[begin PROVIDED DATA]

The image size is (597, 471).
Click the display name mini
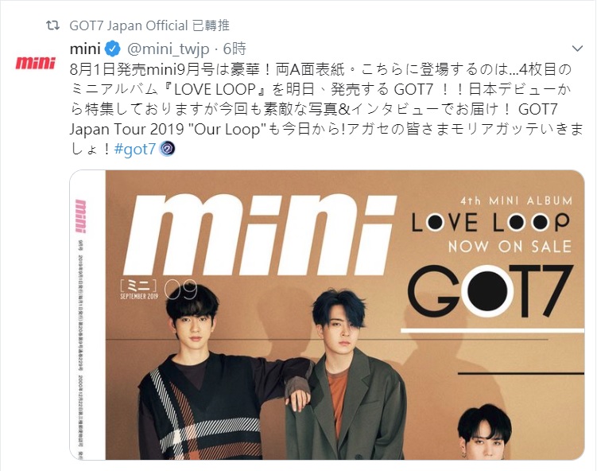tap(85, 49)
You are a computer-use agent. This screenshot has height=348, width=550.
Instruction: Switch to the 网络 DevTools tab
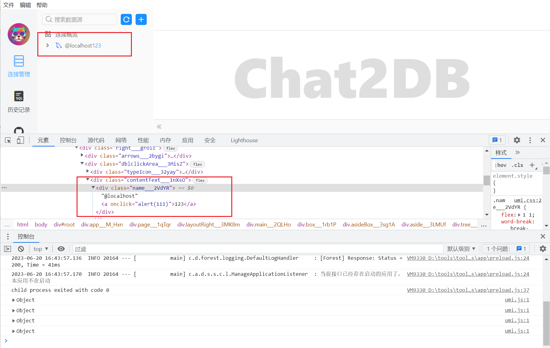point(121,140)
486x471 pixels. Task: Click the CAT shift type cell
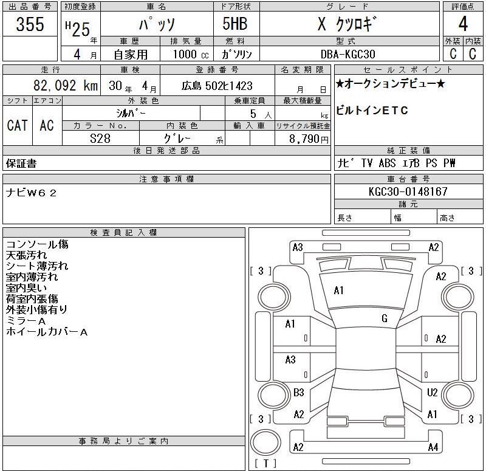pyautogui.click(x=17, y=126)
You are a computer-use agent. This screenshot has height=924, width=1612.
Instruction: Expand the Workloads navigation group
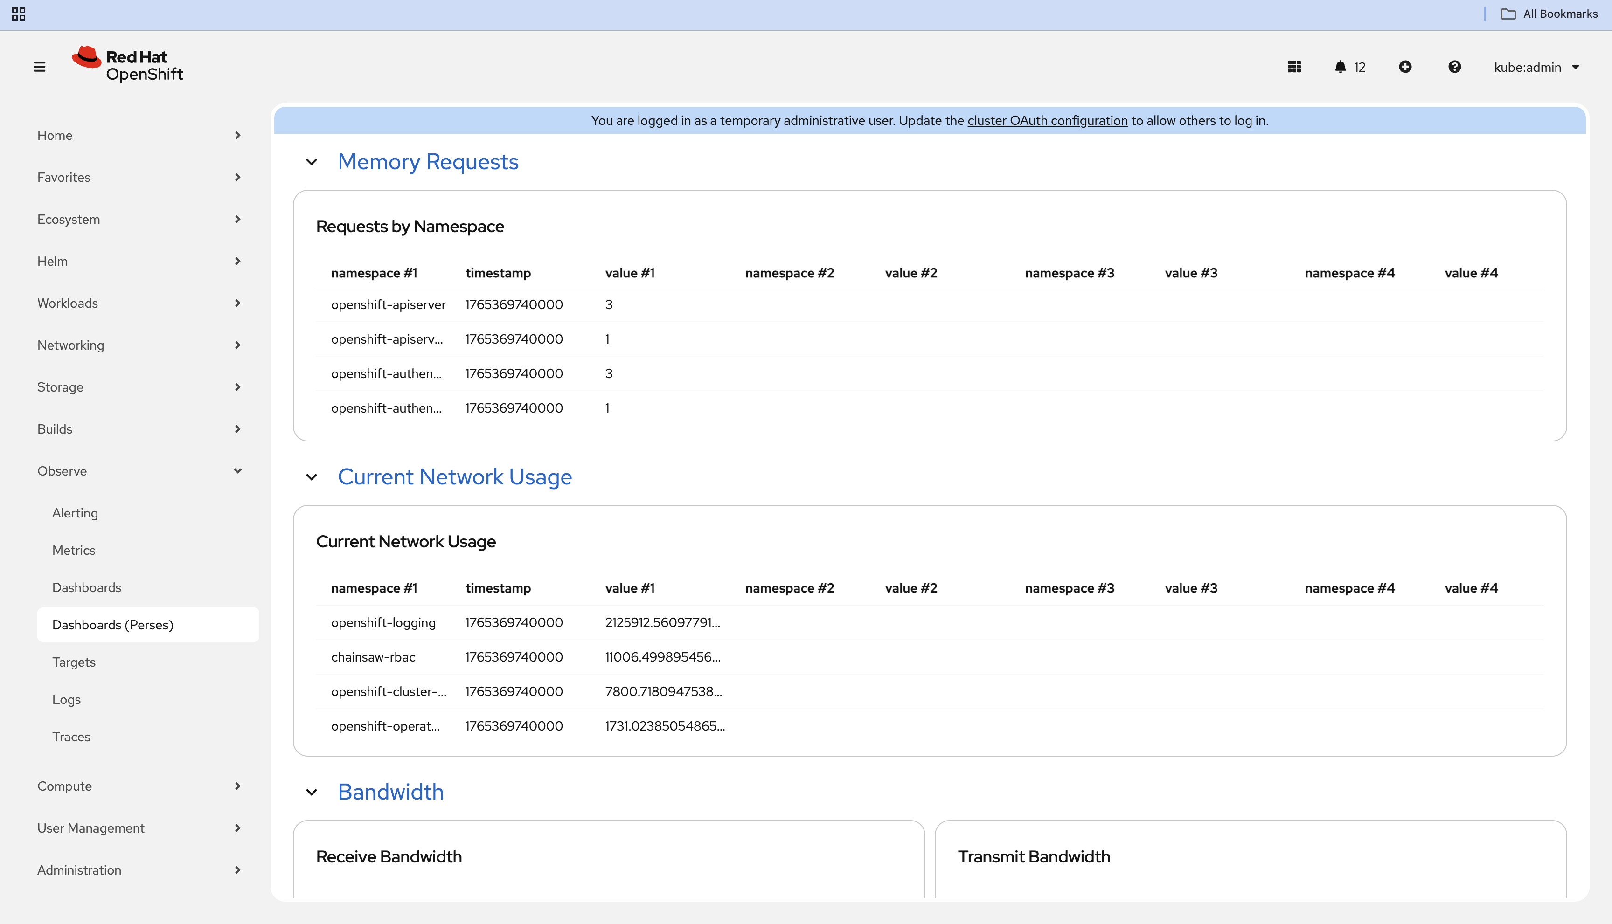click(x=139, y=303)
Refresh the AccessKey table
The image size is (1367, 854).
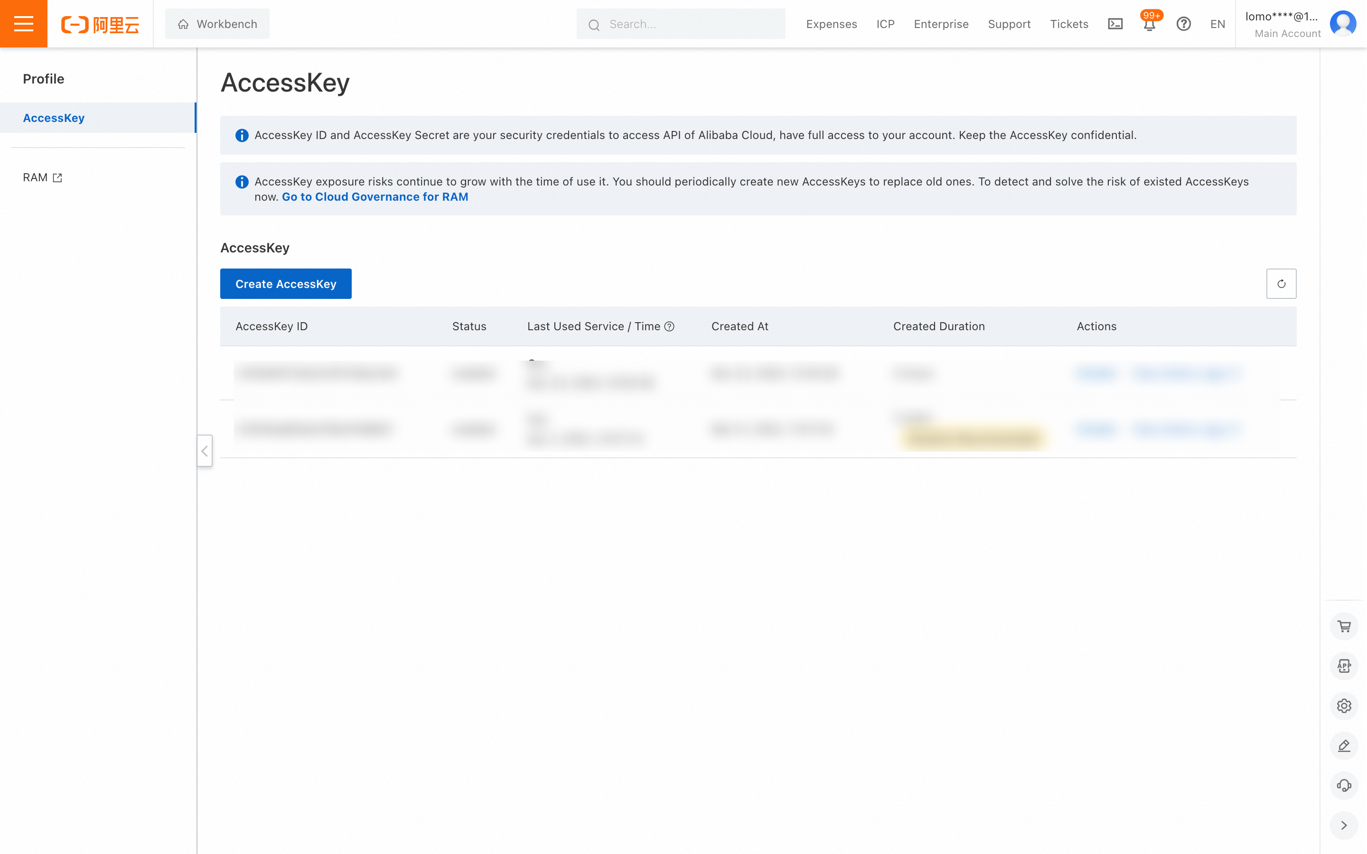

[end PROVIDED DATA]

_REQUEST:_ Rewrite all the data above, requests included, but leave out the pictures. Scale every coordinate in the answers by 0.45 and round to whole numbers, with halves going up, while the numbers in the requests stay as they are.

_RESPONSE:_
The image size is (597, 471).
Click the display name mini
tap(38, 22)
You are a computer-use agent. This screenshot has height=348, width=550.
Instruction: Switch to the 网络 DevTools tab
point(54,63)
486x471 pixels. Task: Click the CAT shift type cell
pyautogui.click(x=8, y=57)
You are a computer-use agent. This screenshot has height=924, width=1612.
Instruction: Expand the Workloads navigation group
click(x=63, y=136)
Refresh the AccessKey table
The image size is (1367, 854).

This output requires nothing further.